WHAT TO PRODUCE :: Print the listing that follows, character for character.

START PROVIDED MATERIAL

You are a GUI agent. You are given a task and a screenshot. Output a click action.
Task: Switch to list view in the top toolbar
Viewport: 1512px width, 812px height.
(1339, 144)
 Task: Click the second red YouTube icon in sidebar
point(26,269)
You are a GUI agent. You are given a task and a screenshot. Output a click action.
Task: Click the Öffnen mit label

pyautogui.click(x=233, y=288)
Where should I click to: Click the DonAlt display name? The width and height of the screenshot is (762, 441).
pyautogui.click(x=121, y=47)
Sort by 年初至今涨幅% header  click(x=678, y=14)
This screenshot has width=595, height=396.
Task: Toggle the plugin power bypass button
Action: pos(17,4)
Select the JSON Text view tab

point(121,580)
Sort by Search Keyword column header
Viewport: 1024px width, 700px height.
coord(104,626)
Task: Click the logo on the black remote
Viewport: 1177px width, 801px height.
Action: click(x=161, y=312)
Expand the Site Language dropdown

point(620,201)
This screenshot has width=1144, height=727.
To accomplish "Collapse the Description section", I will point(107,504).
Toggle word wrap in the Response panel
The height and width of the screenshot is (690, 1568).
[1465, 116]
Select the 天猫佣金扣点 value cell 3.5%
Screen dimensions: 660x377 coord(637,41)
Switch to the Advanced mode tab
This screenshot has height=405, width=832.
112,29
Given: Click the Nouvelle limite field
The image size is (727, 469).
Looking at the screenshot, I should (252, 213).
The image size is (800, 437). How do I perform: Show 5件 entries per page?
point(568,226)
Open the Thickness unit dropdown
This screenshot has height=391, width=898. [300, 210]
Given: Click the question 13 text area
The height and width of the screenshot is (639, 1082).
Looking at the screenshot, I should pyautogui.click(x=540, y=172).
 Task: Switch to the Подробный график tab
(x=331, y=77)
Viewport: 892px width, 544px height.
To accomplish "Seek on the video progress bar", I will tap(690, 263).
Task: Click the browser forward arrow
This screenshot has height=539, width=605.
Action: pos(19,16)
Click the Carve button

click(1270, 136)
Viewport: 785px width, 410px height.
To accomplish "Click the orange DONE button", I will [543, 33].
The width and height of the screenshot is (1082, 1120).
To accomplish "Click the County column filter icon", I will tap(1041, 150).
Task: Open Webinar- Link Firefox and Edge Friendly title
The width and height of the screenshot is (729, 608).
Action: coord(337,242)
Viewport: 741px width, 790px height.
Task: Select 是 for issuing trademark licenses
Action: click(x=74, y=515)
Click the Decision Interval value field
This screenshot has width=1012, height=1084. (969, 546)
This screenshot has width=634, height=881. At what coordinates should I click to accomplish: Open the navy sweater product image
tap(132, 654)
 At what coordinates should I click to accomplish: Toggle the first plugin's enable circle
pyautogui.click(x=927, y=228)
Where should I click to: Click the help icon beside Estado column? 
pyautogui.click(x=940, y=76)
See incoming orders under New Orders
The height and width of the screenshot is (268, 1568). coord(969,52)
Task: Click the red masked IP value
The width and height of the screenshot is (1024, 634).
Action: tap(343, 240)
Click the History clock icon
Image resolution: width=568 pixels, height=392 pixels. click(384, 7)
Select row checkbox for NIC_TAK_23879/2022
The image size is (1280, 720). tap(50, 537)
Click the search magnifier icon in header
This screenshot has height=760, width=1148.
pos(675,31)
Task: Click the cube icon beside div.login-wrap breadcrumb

END PROVIDED MATERIAL

RESULT OF THE TASK ::
You are a GUI agent. You are given a task and a screenshot. Output a click action.
Task: Switch to list view in the top toolbar
Viewport: 1512px width, 812px height.
(1339, 144)
 Task: Click the second red YouTube icon in sidebar
point(26,269)
You are a GUI agent. You are given a task and a screenshot. Output a click action.
Task: Click the Öffnen mit label

pyautogui.click(x=233, y=288)
Where should I click to: Click the DonAlt display name? The width and height of the screenshot is (762, 441).
pyautogui.click(x=121, y=47)
Sort by 年初至今涨幅% header  click(x=678, y=14)
This screenshot has width=595, height=396.
Task: Toggle the plugin power bypass button
Action: pos(17,4)
Select the JSON Text view tab

point(121,580)
Sort by Search Keyword column header
Viewport: 1024px width, 700px height.
coord(104,626)
Task: Click the logo on the black remote
Viewport: 1177px width, 801px height.
Action: click(x=161, y=312)
Expand the Site Language dropdown

point(620,201)
This screenshot has width=1144, height=727.
To accomplish "Collapse the Description section", I will point(107,504).
Toggle word wrap in the Response panel
The height and width of the screenshot is (690, 1568).
[1465, 116]
Select the 天猫佣金扣点 value cell 3.5%
Screen dimensions: 660x377 coord(637,41)
Switch to the Advanced mode tab
This screenshot has height=405, width=832.
112,29
Given: Click the Nouvelle limite field
The image size is (727, 469).
Looking at the screenshot, I should (252, 213).
The image size is (800, 437). How do I perform: Show 5件 entries per page?
point(568,226)
Open the Thickness unit dropdown
This screenshot has height=391, width=898. [300, 210]
Given: Click the question 13 text area
The height and width of the screenshot is (639, 1082).
Looking at the screenshot, I should pyautogui.click(x=540, y=172).
 Task: Switch to the Подробный график tab
(x=331, y=77)
Viewport: 892px width, 544px height.
To accomplish "Seek on the video progress bar", I will tap(690, 263).
Task: Click the browser forward arrow
This screenshot has height=539, width=605.
Action: pos(19,16)
Click the Carve button

click(1270, 136)
Viewport: 785px width, 410px height.
To accomplish "Click the orange DONE button", I will [543, 33].
The width and height of the screenshot is (1082, 1120).
To accomplish "Click the County column filter icon", I will tap(1041, 150).
Task: Open Webinar- Link Firefox and Edge Friendly title
The width and height of the screenshot is (729, 608).
Action: coord(337,242)
Viewport: 741px width, 790px height.
Task: Select 是 for issuing trademark licenses
Action: click(x=74, y=515)
Click the Decision Interval value field
This screenshot has width=1012, height=1084. (969, 546)
This screenshot has width=634, height=881. At what coordinates should I click to accomplish: Open the navy sweater product image
tap(132, 654)
 At what coordinates should I click to accomplish: Toggle the first plugin's enable circle
pyautogui.click(x=927, y=228)
Where should I click to: Click the help icon beside Estado column? 
pyautogui.click(x=940, y=76)
See incoming orders under New Orders
The height and width of the screenshot is (268, 1568). coord(969,52)
Task: Click the red masked IP value
The width and height of the screenshot is (1024, 634).
Action: tap(343, 240)
Click the History clock icon
Image resolution: width=568 pixels, height=392 pixels. click(384, 7)
Select row checkbox for NIC_TAK_23879/2022
The image size is (1280, 720). tap(50, 537)
Click the search magnifier icon in header
This screenshot has height=760, width=1148.
pos(675,31)
Task: Click the cube icon beside div.login-wrap breadcrumb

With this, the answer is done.